Solar Panel Taxation Debate Highlights Tunisia's Energy Transition Challenges
The article 40 of the 2024 finance law in Tunisia plans to increase customs duties on solar panel imports to 30%, a measure deemed worrying for the future of clean energy in the country. On the other hand, article 54 of the 2025 finance law project proposes to reduce these duties to 10%, reflecting a willingness to encourage the adoption of renewable energies.
According to sector professionals, this high level of taxation could hinder the development of photovoltaic systems in Tunisia. Indeed, increased taxation translates to an additional cost for end-users, whether individuals, industrialists, or farmers. This could slow down the achievement of national objectives, including producing 35% of electricity from renewable energies by 2030 and reducing carbon intensity by 46% by the same deadline.

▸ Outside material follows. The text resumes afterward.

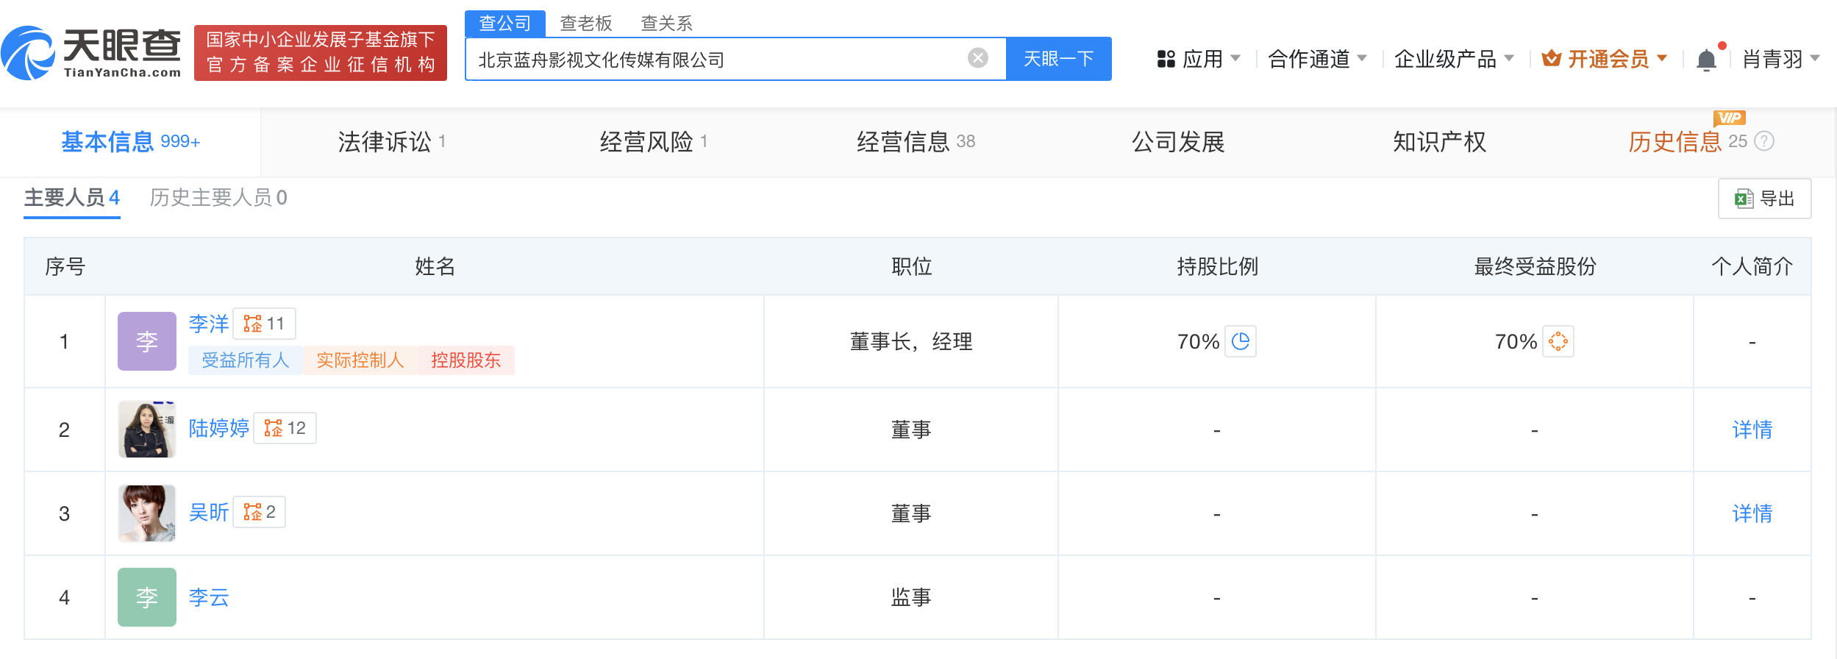Click the help question mark next to 历史信息
Screen dimensions: 1837x659
[x=1764, y=141]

National industrialists, on the other hand, believe that reducing customs duties could penalize local production, making imported panels more competitive and discouraging industrial investments in this strategic sector. However, some experts argue that the current capacity of the local industry is insufficient to meet the growing demand and support an ambitious energy transition.
This debate reflects a dilemma between protecting the national industry and accelerating the adoption of renewable energies. Tunisia's energy strategy will require balanced choices to reconcile industrial sovereignty and ecological transition, in a global context where solar energy plays a central role in the fight against climate change.